-- Start of Working data --

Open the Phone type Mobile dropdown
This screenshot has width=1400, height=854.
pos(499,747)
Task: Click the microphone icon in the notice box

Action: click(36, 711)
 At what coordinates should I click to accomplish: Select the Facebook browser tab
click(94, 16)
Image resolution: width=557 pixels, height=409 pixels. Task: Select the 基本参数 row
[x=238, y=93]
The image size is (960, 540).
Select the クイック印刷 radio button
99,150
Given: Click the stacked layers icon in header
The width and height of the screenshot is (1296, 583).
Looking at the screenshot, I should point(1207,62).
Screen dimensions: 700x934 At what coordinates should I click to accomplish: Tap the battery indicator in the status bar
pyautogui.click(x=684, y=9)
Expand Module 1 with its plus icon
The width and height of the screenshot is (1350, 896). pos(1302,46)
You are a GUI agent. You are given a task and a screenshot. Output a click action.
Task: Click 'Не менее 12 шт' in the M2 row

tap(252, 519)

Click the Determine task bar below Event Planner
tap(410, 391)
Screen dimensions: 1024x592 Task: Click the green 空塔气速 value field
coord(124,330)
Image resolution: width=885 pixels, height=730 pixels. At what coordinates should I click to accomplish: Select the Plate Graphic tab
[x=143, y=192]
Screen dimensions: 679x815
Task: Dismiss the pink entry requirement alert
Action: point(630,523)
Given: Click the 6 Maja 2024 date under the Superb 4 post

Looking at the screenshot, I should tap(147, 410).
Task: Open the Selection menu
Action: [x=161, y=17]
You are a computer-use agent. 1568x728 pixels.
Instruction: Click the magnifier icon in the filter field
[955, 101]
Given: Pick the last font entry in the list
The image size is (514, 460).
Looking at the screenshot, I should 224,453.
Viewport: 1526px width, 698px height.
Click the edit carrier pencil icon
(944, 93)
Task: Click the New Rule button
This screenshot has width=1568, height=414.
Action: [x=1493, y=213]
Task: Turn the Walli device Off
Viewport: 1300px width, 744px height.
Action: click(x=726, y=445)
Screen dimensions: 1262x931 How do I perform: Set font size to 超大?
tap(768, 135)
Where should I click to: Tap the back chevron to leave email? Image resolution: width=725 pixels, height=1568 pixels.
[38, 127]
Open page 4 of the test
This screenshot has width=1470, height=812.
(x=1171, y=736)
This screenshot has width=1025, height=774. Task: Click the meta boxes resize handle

-- End of Working data --

**Written task:** How would the material above read if every "Viewport" were changed to "Display"? Write it out in full, with everything else left as it is.

**Result of this task:**
Open the Phone type Mobile dropdown
This screenshot has width=1400, height=854.
pos(499,747)
Task: Click the microphone icon in the notice box

Action: click(36, 711)
 At what coordinates should I click to accomplish: Select the Facebook browser tab
click(94, 16)
Image resolution: width=557 pixels, height=409 pixels. Task: Select the 基本参数 row
[x=238, y=93]
The image size is (960, 540).
Select the クイック印刷 radio button
99,150
Given: Click the stacked layers icon in header
The width and height of the screenshot is (1296, 583).
Looking at the screenshot, I should point(1207,62).
Screen dimensions: 700x934 At what coordinates should I click to accomplish: Tap the battery indicator in the status bar
pyautogui.click(x=684, y=9)
Expand Module 1 with its plus icon
The width and height of the screenshot is (1350, 896). pos(1302,46)
You are a GUI agent. You are given a task and a screenshot. Output a click action.
Task: Click 'Не менее 12 шт' in the M2 row

tap(252, 519)

Click the Determine task bar below Event Planner
tap(410, 391)
Screen dimensions: 1024x592 Task: Click the green 空塔气速 value field
coord(124,330)
Image resolution: width=885 pixels, height=730 pixels. At what coordinates should I click to accomplish: Select the Plate Graphic tab
[x=143, y=192]
Screen dimensions: 679x815
Task: Dismiss the pink entry requirement alert
Action: point(630,523)
Given: Click the 6 Maja 2024 date under the Superb 4 post

Looking at the screenshot, I should tap(147, 410).
Task: Open the Selection menu
Action: [x=161, y=17]
You are a computer-use agent. 1568x728 pixels.
Instruction: Click the magnifier icon in the filter field
[955, 101]
Given: Pick the last font entry in the list
The image size is (514, 460).
Looking at the screenshot, I should 224,453.
Display: 1526px width, 698px height.
Click the edit carrier pencil icon
(944, 93)
Task: Click the New Rule button
This screenshot has width=1568, height=414.
Action: [x=1493, y=213]
Task: Turn the Walli device Off
Display: 1300px width, 744px height.
Action: click(x=726, y=445)
Screen dimensions: 1262x931 How do I perform: Set font size to 超大?
tap(768, 135)
Where should I click to: Tap the back chevron to leave email? Image resolution: width=725 pixels, height=1568 pixels.
[38, 127]
Open page 4 of the test
This screenshot has width=1470, height=812.
(x=1171, y=736)
This screenshot has width=1025, height=774. Task: Click the meta boxes resize handle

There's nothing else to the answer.